From The House Committee on Energy and Commerce's front page:

On that day, analog televisions not connected to a converter box, cable, or satellite will stop working because they will be unable to receive digital signals.

Again I'll state that the move from analog to digital over-the-air broadcasts unfairly impacts the have-nots of US society. If you're rich enough to be shelling out for cable or dish TV, you won't feel the change. If you're rich enough to have purchased a new TV in the last few years, you're likely already enjoying extra over-the-air channels thanks to DTV.

If you're dirt poor, you won't have an inexpensive used TV to buy; you'll have to shell out $20 you could've spent on bread for a converter box, and that's with the government's coupon; once February 2009 rolls around, you'd better be ready to start enjoying radio.

And let me critique the government's DTV converter box program again. The poor and elderly...

1.) Don't know the coupons exist. Fox News reports that,

NTIA spokesman Todd Sedmak said Tuesday about 2.5 million consumers have ordered more 4.8 million coupons so far since Jan. 1 when the program came online.

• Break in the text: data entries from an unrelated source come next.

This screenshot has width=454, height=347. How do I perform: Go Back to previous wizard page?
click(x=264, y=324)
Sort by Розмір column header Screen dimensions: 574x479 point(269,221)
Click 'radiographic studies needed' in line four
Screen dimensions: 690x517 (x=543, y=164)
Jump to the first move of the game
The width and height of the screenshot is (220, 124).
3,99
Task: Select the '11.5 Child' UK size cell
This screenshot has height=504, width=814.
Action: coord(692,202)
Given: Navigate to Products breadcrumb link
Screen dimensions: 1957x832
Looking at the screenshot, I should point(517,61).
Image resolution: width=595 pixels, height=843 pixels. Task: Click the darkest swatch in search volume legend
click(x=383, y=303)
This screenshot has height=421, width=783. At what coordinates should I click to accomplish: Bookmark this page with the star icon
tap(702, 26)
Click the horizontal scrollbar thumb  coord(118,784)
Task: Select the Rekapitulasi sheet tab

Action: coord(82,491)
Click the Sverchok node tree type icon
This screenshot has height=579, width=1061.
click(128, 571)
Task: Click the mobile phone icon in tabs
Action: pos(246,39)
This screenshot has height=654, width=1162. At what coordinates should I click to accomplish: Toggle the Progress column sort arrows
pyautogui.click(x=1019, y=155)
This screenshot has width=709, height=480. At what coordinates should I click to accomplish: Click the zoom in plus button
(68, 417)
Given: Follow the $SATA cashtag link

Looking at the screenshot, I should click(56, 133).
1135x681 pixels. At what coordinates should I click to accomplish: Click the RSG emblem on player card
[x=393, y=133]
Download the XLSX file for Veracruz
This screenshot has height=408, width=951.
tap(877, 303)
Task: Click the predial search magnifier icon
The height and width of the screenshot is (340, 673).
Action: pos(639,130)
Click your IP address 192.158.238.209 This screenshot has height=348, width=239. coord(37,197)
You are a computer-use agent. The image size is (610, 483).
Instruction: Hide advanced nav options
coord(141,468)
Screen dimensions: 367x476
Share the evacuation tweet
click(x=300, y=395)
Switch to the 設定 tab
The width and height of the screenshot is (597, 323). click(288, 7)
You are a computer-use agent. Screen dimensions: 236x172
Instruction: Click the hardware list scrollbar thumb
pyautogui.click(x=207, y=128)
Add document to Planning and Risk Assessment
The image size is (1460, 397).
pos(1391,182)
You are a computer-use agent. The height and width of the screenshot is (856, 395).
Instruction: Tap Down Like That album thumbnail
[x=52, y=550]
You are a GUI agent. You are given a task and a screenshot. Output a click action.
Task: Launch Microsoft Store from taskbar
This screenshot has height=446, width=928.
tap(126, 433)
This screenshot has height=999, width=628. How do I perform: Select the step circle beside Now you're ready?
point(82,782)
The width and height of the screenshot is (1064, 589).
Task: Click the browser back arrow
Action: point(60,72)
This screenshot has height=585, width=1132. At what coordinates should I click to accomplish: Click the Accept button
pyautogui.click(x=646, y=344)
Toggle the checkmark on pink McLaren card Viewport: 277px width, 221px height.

To think that I was worried 33.5 million coupons wouldn't be enough! Run through a neighborhood with an average income of $24,000 or less and see how many know about the program before you tell me these numbers mean my concern's moot.

2.) Still have to pay $20, based on the prices I've seen online, to get a converter box for their old TV.

3.) Won't necessarily be able to handle the extra barrier to entry between themselves and the TV. What about TVs with those dual screws on the back? Ones without inputs whatsoever?

4.) Will still, no matter what, be forced to pump money into converter boxes or TV manufacturers pockets... or they won't get to watch TV.